DOT Fines Southwest for Violating Price Advertising Rule, Assesses Additional Penalties for Violating Previous Cease and Desist Provisions
WASHINGTON – The U.S. Department of Transportation today fined Southwest Airlines $200,000 for violating the Department’s full-fare advertising rules and ordered the carrier to cease and desist from further violations. By violating the full-fare advertising rule in this case, Southwest Airlines also violated the cease and desist provision of a previous order. In doing so, the carrier was required to pay an additional $100,000, which was suspended from an order issued in July 2013.
“DOT’s full-fare advertising rules were put into place to ensure that consumers are not deceived when they search for plane tickets,” U.S. Transportation Secretary Anthony Foxx said. “Consumers have rights, and DOT will continue to take enforcement action against carriers and ticket agents when our price advertising rules are violated.”
In October 2013, Southwest ran a television advertisement on eight networks in the Atlanta area advertising $59 sale fares to New York, Los Angeles, and Chicago on certain dates.
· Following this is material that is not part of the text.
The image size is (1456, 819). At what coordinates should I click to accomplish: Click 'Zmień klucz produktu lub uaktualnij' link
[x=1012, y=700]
An investigation by DOT’s Aviation Enforcement Office revealed that Southwest did not have any seats available for $59 between Atlanta and any of the three quoted cities on any of the applicable travel dates.
By advertising fares for which no seats were available at all, Southwest violated the full fare advertising rule and engaged in prohibited unfair and deceptive practices.
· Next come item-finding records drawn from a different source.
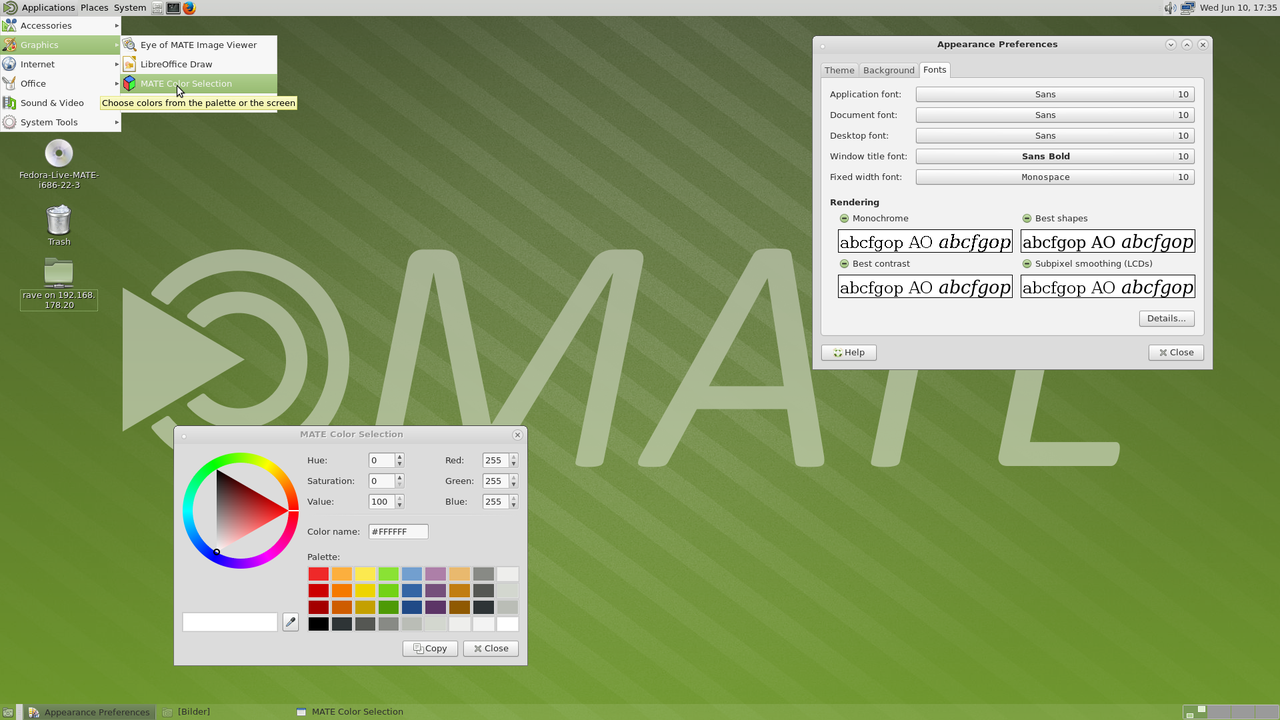
Task: Select Best shapes rendering option
Action: click(1027, 218)

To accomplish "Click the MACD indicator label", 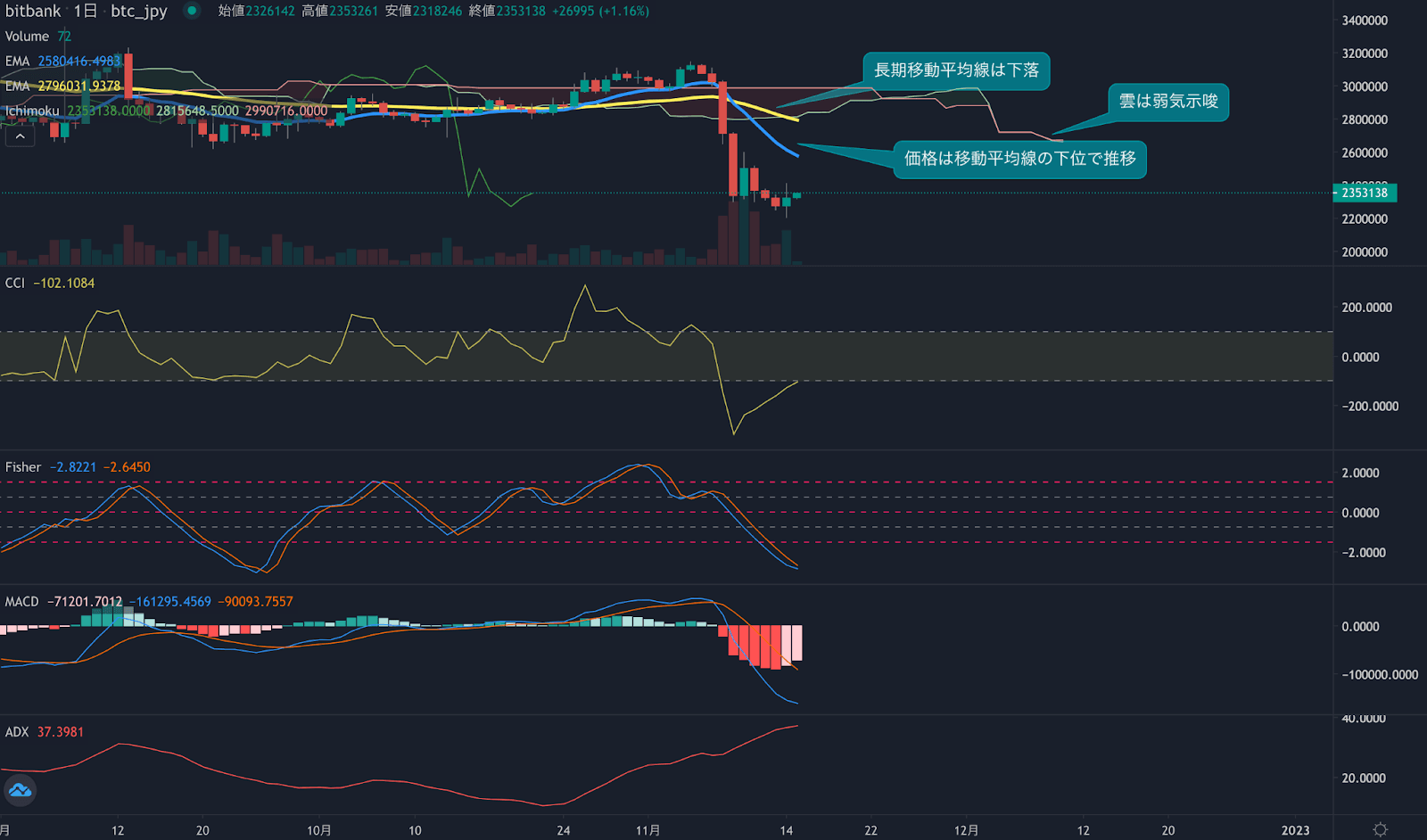I will [x=22, y=602].
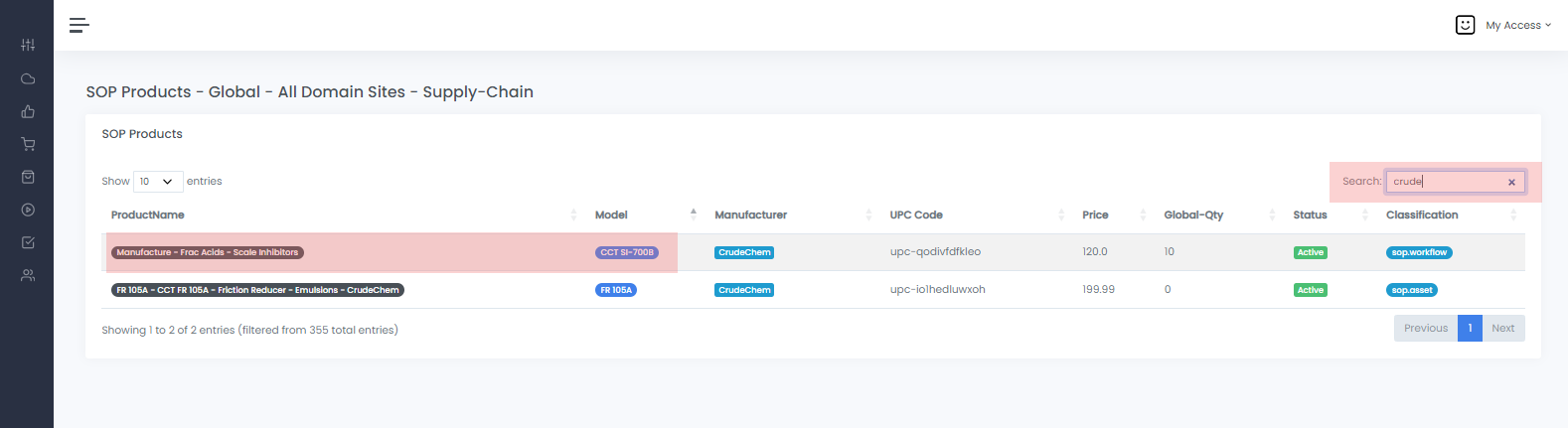Open the users icon in sidebar
This screenshot has width=1568, height=428.
pyautogui.click(x=28, y=275)
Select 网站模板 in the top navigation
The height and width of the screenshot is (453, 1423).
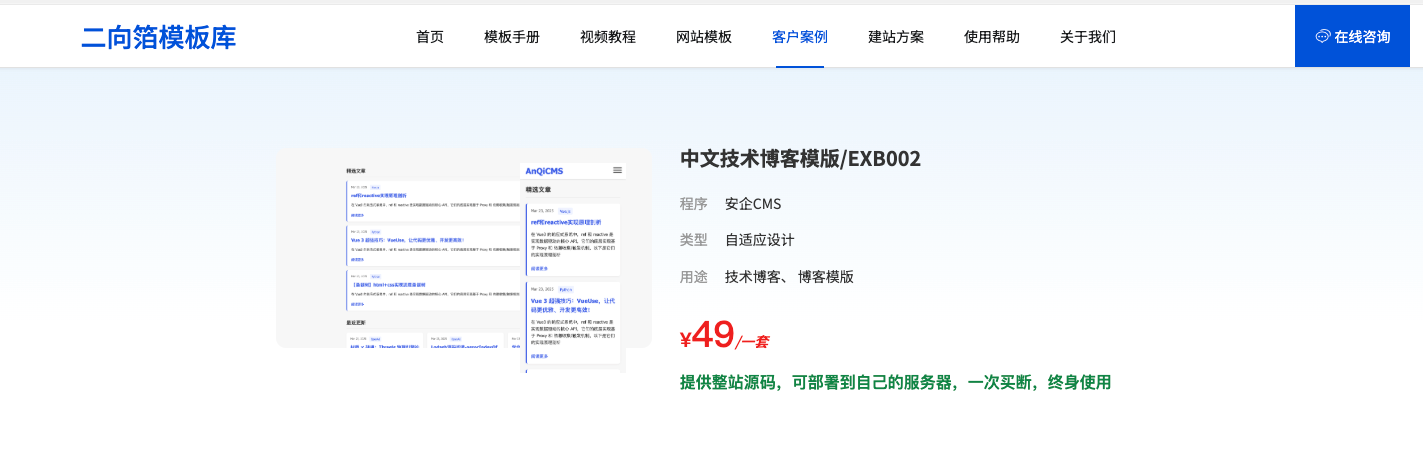coord(704,37)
Today’s order and the order issued in 2013 both stem from violations of the same federal regulation, which requires that any advertisement or solicitation for air transportation that states a price for such transportation state the entire price to be paid. In both cases, Southwest advertised fares for which there were not a reasonable number of seats available. By violating the same regulation again within one year, Southwest also violated the cease and desist provision of the order issued in 2013, and was immediately required to pay $100,000, half of the original civil penalty which was suspended from the previous order.
The consent order is available on the Internet at www.regulations.gov, docket DOT-OST-2014-0001.